▶ **Your goal**: Of all the lines in the entries below, give again exactly those starting at the line containing "This screenshot has" and ending at the line containing "The width and", both ends included, and no others.

───── Data

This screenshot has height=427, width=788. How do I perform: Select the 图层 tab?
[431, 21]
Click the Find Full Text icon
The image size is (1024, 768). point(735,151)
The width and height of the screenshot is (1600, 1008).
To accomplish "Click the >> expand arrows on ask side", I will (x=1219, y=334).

──────────
───── Data

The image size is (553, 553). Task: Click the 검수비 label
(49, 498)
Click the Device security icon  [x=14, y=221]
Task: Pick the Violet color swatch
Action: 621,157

──────────

▶ **Task answer**:
This screenshot has height=427, width=788. How do I perform: Select the 图层 tab?
[431, 21]
Click the Find Full Text icon
The image size is (1024, 768). point(735,151)
The width and height of the screenshot is (1600, 1008).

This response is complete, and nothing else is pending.